Texas Upstream Employment Continuing to Rise, with Job Count Up Sharply


Recent data compiled from the Texas Workforce Commission suggests that the state’s upstream oil and natural gas employment expanded by 1,600 jobs in May month/month, expanding a recovery that began last fall.

Since the low point in employment in September, months with job gains have outnumbered the decline months 6-to-2, the Texas Oil & Gas Association (TXOGA) noted. 

Compared with May 2020, jobs last month remained down 4,100, or 2%. However, the job count was nearly 8% higher, or up by 12,500, than at the low point last September. 

Total upstream employment in Texas was estimated at 170,000 jobs in May.

“The positive numbers are welcomed news, yet a great deal of caution exists as the world readjusts to increased demand levels,” said TXOGA President Todd Staples. “The industry continues to play an enormous role in safely delivering the products and power Americans need every day and takes this responsibility seriously.”

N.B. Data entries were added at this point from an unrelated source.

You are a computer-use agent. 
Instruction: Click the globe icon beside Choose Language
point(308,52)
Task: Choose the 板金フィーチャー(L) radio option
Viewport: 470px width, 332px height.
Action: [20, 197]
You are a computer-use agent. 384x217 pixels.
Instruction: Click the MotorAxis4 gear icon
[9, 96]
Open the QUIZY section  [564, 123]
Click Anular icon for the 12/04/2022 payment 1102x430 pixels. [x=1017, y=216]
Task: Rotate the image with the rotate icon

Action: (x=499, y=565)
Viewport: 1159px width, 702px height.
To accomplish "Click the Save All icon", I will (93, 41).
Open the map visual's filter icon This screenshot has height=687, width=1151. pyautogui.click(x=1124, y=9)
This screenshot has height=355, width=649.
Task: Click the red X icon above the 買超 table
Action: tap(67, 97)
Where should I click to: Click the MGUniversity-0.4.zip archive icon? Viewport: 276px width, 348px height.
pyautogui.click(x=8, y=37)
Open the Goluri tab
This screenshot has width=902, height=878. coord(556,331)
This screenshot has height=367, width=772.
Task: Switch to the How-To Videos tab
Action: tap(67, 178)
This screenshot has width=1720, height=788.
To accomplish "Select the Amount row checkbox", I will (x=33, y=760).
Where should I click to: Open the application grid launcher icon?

The upstream sector includes oil and natural gas extraction and excludes sectors that include refining, petrochemicals, fuels wholesaling, oilfield equipment manufacturing, pipelines and natural gas utilities. Those sectors support “hundreds of thousands of additional jobs in Texas,” the trade association noted.

The Federal Reserve Bank of Dallas, aka Dallas Fed, earlier in June reported that oil and natural gas executives working in northern Louisiana, southern New Mexico and across the state of Texas were optimistic that commodity prices will continue to climb this year, along with activity.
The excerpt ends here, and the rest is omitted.